Where have the good children's biographies gone?

''There is no market for children's biographies,'' report editors at several juvenile publishing houses - Rand McNally, Random House, Harcourt Brace Jovanovich. Publishers don't buy them because children don't read them. Children don't read them because they aren't appealing. Or, so the story goes.

Yet, biographies are of great interest to adult readers, and it seems there's no reason why they couldn't be to young people. They can be examples of literary excellence. They can offer memorable glimpses into history and insights into breakthroughs in philosophy, history, science, and the arts. And they can provide role models often sought out by young people.

''Children would like to read biographies,'' says Linda Perkins, children's coordinator of the Buffalo and Erie County Public Library (western New York). ''But it's hard to find good ones, especially of contemporary heroes.'' She goes on to explain that too many are like the recent ones of Mother Theresa, one of which had poor pictures, which detracted from the text, and another of which had dark print and grainy photos. ''Our committee of eight librarians which screens all potential accessions turned both down unanimously,'' she says.

One problem inherent in biographies of contemporaries is that fame is so often fleeting. Today's TV stars, singers, and athletes may be unknown tomorrow. An editor has to gamble that a subject's popularity will last well beyond the two years necessary from final draft to printed book.

Yet a few children's biographies have sensitivity, style, and authority. Sensitivity is evident in Jean Latham's portrayal of the brilliant explorer Captain James Cook in ''Far Voyager.'' We understand his burning need to ''. . . learn and keep learning, to feel alive.'' In Alice Walker's ''Langston Hughes, American Poet,'' we share Hughes's love of blacks, and we know that ''. . . this love, like his poems, would live forever - among the deepest laughter of their own hearts.''

Authority is obvious in Cornelia Meigs's ''Invincible Louisa.'' Meigs recreates the domineering influence of Bronson Alcott on his daughter, and the reader understands and sympathizes. The Ingri and Edgar d'Aulaire biography ''Pocahontas'' sparkles with scenes of Indian life. Customs and attitudes are beautifully pictured both in words and in the authors' illustrations.

Too many authors of biographies for young people, however, isolate their subjects from their world. Some unduly emphasize childhood years, leaving the reader with a picture of a cute and clever child who mysteriously, in the last couple of chapters, becomes an outstanding adult. Some focus on action instead of character, picturing the hero only in scenes related to fame and career. In these, it seems that the playing field, the laboratory, or the theater is the focus, not the person.

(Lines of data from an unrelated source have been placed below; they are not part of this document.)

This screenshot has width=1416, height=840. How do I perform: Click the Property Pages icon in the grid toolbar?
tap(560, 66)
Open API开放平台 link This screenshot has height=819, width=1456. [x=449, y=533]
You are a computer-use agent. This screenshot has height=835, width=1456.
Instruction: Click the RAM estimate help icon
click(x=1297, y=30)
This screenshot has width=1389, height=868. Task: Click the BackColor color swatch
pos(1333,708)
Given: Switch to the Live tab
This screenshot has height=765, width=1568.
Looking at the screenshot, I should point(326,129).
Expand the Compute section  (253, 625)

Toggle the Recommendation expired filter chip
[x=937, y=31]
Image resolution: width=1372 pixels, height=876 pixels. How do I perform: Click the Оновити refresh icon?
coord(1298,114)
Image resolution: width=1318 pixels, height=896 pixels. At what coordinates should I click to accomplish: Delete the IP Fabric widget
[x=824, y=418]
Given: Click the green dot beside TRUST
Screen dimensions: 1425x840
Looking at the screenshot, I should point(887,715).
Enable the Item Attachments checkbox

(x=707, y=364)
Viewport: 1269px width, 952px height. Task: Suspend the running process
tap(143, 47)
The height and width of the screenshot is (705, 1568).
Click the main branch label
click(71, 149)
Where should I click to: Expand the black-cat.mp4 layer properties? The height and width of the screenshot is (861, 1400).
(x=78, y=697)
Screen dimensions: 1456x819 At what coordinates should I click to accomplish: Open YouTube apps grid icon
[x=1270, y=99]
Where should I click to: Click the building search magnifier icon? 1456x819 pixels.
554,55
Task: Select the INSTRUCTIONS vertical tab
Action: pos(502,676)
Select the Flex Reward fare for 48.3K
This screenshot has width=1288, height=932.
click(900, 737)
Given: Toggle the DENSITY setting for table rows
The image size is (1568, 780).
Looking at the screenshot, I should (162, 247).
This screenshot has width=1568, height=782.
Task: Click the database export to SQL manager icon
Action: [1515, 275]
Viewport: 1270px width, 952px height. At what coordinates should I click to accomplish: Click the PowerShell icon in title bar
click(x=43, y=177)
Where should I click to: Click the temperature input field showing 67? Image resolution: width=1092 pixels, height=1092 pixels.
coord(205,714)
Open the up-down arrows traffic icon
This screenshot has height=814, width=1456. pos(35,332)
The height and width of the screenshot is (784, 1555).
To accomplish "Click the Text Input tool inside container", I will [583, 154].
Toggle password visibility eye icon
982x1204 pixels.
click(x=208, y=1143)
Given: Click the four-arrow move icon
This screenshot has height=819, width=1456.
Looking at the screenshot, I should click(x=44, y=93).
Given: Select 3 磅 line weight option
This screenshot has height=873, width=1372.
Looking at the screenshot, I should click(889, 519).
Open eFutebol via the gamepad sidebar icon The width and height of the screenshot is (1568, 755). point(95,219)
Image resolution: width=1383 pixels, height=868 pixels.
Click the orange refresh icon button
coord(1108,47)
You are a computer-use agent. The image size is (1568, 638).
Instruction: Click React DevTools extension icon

A number of biographers are insensitive to all but one crowning virtue in their subjects. This results in what Barbara Baskin and Karen Harris (''Books for Gifted Children'') call ''haloed puppets'' - Honest Abe, Plucky Helen Keller , Fearless Amelia Earhart. Virginia Wittucke, writing in Top of the News (winter 1981) says, ''Pippi Longstocking and Henry Huggins seem more real and memorable than the characters in some of these biographies.''

The style of writing in biographies for children varies. For Jean Fritz, author of ''Where was Patrick Henry on the 29th of May?'' and many others, it's an easygoing combination of anecdotes about the hero and tales of historic times. Tobi Tobias uses dialogue and anecdotes in ''Marian Anderson,'' a book that opens with the three-year-old Marian playing an imaginary piano while she sings. The lively pace carries us to the end, where the adult star makes a farewell tour of Europe and America.

For many writers of children's biographies, style means four- and five-word sentences and lots of exclamation points.

Others are merely rewrites of adult books or chronological narratives of accomplishments. They lack the unifying focus - the human element - which distinguishes the creative biography from dull reporting. And others are simply parts of series, following a prescribed format with a depressing sameness and unrelieved dryness.

Not all authorities think biographies are important to children, but many agree that well-written ones can offer both inspiration and challenge.

Biographies worth considering include: Grades 2-4: Pocahontas, by Ingri and Edgar d'Aulaire. New York: Doubleday & Co. 1949. Where was Patrick Henry on the 29th of May?, by Jean Fritz. New York: Coward, McCann & Geoghegan Inc. 1975. Marian Anderson, by Tobi Tobias. New York: Thomas Y. Crowell Company. 1972. Langston Hughes, American Poet, by Alice Walker. New York: Thomas Y. Crowell Company. 1974. Neil Armstrong, Space Pioneer, by Paul Westman. Minneapolis: Lerner Publications Company. 1980. Grades 4-7: Archimedes and the Door of Science, by Jeanne Bendick. New York: Franklin Watts Inc. (Out of print.) Far Voyager, by Jean Latham. New York: Harper & Row Publishers. (Out of print.) Invincible Louisa, by Cornelia Meigs. Boston: Little, Brown & Co. 1968. That Lincoln Boy, by Earl Miers. Mountain View, Calif.: The World Publishing Company. (Out of print.)